Developer Goes Extra Mile With House in Tow for Apartment Project

San Diego developer Tim Foley turned what could have been a simple North Park apartment development into one with many moving parts, including a 2,300 square-foot house that had to be relocated.

Foley’s plan was to build a 19-unit apartment complex — the Avanti Apartments — on a Ray Street lot, but first he had to contend with the house that was already there.

“It was a beautiful house. It was modeled after an adobe-style house,” Foley said. “The house was built only four years ago, so we didn’t want to crush it. We chose to relocate the house in a neighborhood that had houses that were very similar.”

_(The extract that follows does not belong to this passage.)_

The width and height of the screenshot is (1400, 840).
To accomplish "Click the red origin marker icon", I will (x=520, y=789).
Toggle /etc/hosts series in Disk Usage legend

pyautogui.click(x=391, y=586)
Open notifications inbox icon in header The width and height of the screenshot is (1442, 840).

Foley did raze an existing structure on a Sydney Place hillside lot to make way for the moved house, but he said that building had been condemned because of structural damage caused by erosion.

“It’s a hillside lot and the foundation was bad and it had been red-flagged,” Foley said. He plans to renovate the house he moved and build an additional 1,600 square-foot house next to it as rental units. “The house itself didn’t get damaged at all,” Foley said. Moving the house cost about $45,000. He estimated it would cost an additional $250,000 to complete the Sydney Place project, which he said should be finished by summer.

This isn’t the first time that Foley’s moved a house to clear a development site. He did it a few years back with a craftsman-style house, but it didn’t go so well.
“It basically fell apart,” Foley said. “They’ve gotten a lot better with the technology of moving these things. They have all these huge beams to make sure the house doesn’t sway or move. They pick it up with these straps.”
This time, the house didn’t fall apart, but moving it was challenging because it had to be lifted over a 35-foot tree that was next to it, Foley said.

With the Ray Street site cleared, Foley is starting construction on the $14 million Avanti Apartments and expects to finish them by the end of the year.

The six-story building will feature views “of pretty much the whole city and Balboa Park” from the third floor up, Foley said.

The apartments will average 1,200 square feet with two bedrooms and two bathrooms. They’ll have “all the latest and greatest” in appliances and finishes, including hardwood floors, Foley said.

His company — Foley Development — has several other ongoing projects, including renovation of a seven story parking garage on Fifth Avenue and a 150,000 square-foot mixed use project that will take up the entire 2100 block of Third Avenue between Hawthorn and Ivy streets and half the 2100 block of Fourth Avenue.